| objectiveFunction {ADMUR} | R Documentation | 
Objective function to be minimised in a search. Returns the negative log likelihood.
Description
Calculates the negative log likelihood of a model given a calibrated date matrix.
Usage
objectiveFunction(pars, PDarray, type, taphonomy=FALSE)
Arguments
pars | 
 A numeric vector of parameters.  | 
PDarray | 
 A data frame typically generated by   | 
type | 
 Choose from 'CPL', 'exponential', or 'uniform'.  | 
taphonomy | 
 If TRUE, the last two parameters determine the taphonomic loss rate.  | 
Details
If type is 'CPL', pars must be an odd length each between 0 and 1 since parameters correspond to: (y,x,...y). If type is 'exp', pars must be a single positive or negative numeric (the exponential rate can be growth or decay). Typically this parameter should be close to zero (-0.1 to 0.1) to avoid numbers beyond floating point limits) If type is 'norm', pars must have length 2 (mean and sd) If type is 'uniform', then no parameters are required, and pars must be NULL or c().
Value
Returns a single value, the negative log likelihood.
Examples
	# generate a PD array from a handful of dates
	data <- subset(SAAD, site %in% c('Carrizal','Pacopampa'))

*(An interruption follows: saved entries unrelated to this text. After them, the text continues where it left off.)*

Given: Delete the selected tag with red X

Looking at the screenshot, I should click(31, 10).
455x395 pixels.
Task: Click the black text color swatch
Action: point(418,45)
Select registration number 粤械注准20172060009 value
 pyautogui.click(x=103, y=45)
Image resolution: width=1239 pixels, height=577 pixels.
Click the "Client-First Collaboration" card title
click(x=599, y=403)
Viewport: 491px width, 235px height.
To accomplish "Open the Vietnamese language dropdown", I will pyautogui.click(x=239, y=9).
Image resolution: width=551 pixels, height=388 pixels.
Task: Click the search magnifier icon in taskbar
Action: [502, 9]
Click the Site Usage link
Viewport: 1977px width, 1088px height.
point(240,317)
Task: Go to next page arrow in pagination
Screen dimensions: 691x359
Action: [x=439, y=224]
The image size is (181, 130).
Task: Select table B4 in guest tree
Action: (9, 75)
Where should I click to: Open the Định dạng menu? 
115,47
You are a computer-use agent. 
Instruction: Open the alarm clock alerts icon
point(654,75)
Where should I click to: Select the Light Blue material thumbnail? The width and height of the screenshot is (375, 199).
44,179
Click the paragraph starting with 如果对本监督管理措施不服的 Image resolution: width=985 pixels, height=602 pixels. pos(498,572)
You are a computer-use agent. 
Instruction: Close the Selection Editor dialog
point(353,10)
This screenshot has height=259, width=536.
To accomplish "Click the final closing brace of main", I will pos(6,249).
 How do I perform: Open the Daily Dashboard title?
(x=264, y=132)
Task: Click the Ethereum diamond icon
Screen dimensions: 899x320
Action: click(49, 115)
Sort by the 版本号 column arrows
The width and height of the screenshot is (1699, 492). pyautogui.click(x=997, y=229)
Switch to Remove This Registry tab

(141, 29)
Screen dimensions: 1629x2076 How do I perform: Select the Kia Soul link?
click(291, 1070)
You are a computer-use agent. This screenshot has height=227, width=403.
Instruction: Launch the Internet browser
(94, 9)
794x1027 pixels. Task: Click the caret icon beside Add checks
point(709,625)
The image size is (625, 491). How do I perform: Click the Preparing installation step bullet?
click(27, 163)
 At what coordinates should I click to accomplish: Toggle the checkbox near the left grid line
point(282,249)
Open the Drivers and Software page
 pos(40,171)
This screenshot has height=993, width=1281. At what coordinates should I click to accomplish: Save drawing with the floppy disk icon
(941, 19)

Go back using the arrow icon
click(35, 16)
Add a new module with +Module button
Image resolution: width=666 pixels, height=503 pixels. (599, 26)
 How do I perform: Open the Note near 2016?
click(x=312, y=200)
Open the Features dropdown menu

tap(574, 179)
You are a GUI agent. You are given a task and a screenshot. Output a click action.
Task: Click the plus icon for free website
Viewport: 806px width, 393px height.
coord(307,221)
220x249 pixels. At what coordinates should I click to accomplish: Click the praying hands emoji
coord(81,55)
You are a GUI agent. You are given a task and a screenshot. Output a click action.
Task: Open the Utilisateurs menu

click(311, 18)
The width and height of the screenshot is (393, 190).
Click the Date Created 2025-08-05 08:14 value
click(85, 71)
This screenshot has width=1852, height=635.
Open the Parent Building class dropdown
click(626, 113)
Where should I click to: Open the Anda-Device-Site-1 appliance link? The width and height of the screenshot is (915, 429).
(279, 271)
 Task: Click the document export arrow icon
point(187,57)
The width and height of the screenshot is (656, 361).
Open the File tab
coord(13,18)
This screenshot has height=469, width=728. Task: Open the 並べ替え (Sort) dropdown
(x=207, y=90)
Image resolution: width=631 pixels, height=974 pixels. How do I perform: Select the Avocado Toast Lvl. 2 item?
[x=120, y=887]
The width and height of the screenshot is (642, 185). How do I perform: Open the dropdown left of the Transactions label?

	CalArray <- makeCalArray(shcal13, calrange = c(2000,6000))
	PD <- phaseCalibrator(data, CalArray)
	# the negative log likelihood given some random parameters for a 3-CPL model
	pars <- runif(5)
	objectiveFunction(pars, PD, type='CPL')	
	# the negative log likelihood given a random exponential model
	pars <- runif(1, -0.01, 0.01)
	objectiveFunction(pars, PD, type='exp')	
	# the negative log likelihood given a random Gaussian model
	pars <- c(runif(1, 2000, 6000), runif(1, 100, 1000))
	objectiveFunction(pars, PD, type='norm')	
	# the negative log likelihood given a uniform model
	objectiveFunction(pars=NULL, PD, type='uniform')	
	# the negative log likelihood given a uniform model with taphonomy
	pars <- c(runif(1, 0, 20000), runif(1, -3, 0))
	objectiveFunction(pars=pars, PD, type='uniform', taphonomy=TRUE)